* WORK TASK *
Every line of the listing below needs to be reproduced exactly.
▬▬▬
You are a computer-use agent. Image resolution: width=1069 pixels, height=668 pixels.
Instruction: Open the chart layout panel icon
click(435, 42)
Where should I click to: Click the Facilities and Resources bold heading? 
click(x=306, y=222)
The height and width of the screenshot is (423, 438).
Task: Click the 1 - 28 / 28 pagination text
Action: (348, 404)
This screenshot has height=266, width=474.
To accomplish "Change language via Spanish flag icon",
▬▬▬
* RESPONSE BOX *
You are a computer-use agent. Image resolution: width=1069 pixels, height=668 pixels.
Instruction: Open the chart layout panel icon
click(435, 42)
Where should I click to: Click the Facilities and Resources bold heading? 
click(x=306, y=222)
The height and width of the screenshot is (423, 438).
Task: Click the 1 - 28 / 28 pagination text
Action: (348, 404)
This screenshot has height=266, width=474.
To accomplish "Change language via Spanish flag icon",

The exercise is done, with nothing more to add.